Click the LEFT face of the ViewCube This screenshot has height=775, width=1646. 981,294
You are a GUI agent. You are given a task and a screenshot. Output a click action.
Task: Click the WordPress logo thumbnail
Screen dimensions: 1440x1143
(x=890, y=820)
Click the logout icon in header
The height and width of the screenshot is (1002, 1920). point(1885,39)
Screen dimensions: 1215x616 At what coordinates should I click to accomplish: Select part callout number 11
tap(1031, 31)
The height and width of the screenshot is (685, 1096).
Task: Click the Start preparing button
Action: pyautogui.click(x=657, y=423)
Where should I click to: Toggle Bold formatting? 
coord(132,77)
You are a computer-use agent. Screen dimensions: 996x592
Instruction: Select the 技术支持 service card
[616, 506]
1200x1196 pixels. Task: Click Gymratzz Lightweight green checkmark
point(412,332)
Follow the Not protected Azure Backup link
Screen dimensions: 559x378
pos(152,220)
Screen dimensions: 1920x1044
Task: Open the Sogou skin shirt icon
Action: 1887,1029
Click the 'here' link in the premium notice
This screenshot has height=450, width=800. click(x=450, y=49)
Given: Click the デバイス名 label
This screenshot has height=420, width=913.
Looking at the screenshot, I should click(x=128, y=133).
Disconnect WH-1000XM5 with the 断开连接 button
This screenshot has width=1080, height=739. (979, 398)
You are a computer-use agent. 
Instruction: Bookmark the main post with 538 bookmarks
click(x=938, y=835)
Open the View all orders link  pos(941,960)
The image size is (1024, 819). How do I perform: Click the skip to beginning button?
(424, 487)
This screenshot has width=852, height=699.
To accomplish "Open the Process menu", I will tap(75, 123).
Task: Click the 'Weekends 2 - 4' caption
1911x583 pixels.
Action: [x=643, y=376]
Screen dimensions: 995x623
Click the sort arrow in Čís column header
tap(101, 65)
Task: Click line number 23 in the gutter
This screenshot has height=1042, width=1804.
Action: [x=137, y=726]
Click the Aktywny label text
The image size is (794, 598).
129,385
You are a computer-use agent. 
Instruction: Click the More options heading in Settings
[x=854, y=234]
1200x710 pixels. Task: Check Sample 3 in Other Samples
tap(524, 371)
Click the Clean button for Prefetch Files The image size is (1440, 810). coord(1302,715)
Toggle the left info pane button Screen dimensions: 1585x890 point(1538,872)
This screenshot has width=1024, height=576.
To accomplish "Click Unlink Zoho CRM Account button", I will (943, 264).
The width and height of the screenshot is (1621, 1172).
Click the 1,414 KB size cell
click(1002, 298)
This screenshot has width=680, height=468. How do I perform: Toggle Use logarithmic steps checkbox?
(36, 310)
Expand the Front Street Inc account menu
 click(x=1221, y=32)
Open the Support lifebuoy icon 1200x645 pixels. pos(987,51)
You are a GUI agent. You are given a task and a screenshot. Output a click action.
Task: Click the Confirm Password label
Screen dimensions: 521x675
----
▶ **What you need to do**
Look above for the line holding "The image size is (1024, 819)." and the line holding "Task: Click the 'Weekends 2 - 4' caption", then output exactly those two lines and every line between them, nothing more.

▶ **Expected answer**
The image size is (1024, 819). How do I perform: Click the skip to beginning button?
(424, 487)
This screenshot has width=852, height=699.
To accomplish "Open the Process menu", I will tap(75, 123).
Task: Click the 'Weekends 2 - 4' caption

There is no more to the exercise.